━━━ Records provided ━━━
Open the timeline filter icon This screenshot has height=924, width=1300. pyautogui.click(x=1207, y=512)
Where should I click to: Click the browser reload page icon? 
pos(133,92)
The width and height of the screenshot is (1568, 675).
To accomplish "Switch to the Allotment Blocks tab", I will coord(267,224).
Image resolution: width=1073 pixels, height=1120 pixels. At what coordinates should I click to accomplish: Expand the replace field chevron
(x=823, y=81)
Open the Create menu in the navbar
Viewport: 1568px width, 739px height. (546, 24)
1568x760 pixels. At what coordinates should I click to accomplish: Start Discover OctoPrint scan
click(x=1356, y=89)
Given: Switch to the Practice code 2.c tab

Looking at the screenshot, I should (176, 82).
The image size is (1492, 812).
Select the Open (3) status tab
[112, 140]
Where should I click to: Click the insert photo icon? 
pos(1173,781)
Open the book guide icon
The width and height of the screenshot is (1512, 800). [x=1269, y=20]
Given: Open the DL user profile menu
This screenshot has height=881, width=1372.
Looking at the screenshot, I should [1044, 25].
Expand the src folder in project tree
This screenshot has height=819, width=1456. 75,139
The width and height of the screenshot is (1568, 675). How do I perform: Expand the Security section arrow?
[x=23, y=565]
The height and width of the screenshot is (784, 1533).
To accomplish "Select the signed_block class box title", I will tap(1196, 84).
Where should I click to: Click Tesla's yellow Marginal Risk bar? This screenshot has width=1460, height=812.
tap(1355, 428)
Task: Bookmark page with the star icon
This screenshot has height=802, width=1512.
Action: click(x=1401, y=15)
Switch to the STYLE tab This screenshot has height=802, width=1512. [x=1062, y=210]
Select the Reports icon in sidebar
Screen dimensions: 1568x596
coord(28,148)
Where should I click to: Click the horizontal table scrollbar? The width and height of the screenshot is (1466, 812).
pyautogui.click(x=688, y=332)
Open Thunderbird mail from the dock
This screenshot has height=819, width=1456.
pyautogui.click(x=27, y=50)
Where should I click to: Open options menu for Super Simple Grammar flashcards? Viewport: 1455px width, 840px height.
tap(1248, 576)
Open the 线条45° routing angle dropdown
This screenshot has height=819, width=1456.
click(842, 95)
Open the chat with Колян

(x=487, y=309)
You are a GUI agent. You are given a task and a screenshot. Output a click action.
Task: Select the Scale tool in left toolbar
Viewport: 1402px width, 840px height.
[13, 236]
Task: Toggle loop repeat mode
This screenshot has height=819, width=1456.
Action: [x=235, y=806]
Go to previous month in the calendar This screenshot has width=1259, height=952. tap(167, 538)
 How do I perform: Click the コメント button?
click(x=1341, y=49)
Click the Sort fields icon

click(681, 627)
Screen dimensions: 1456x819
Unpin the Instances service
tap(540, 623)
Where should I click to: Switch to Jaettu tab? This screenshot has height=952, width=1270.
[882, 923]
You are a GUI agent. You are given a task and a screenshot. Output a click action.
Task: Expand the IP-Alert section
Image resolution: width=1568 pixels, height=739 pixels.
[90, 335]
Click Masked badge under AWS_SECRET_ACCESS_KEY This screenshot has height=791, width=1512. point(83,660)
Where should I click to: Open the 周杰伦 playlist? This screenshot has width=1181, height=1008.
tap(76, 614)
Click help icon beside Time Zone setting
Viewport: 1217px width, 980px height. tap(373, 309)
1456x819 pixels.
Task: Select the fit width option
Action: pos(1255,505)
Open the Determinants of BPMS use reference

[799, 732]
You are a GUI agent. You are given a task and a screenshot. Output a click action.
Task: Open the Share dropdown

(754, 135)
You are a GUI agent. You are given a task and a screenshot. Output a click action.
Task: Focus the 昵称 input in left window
━━━
Aim of the task
In the data above, start at the line that has "Where should I click to: Switch", stop after the line that has "Click Masked badge", and print every line in between exactly as it stands.

Your solution
Where should I click to: Switch to Jaettu tab? This screenshot has height=952, width=1270.
[882, 923]
You are a GUI agent. You are given a task and a screenshot. Output a click action.
Task: Expand the IP-Alert section
Image resolution: width=1568 pixels, height=739 pixels.
[90, 335]
Click Masked badge under AWS_SECRET_ACCESS_KEY This screenshot has height=791, width=1512. point(83,660)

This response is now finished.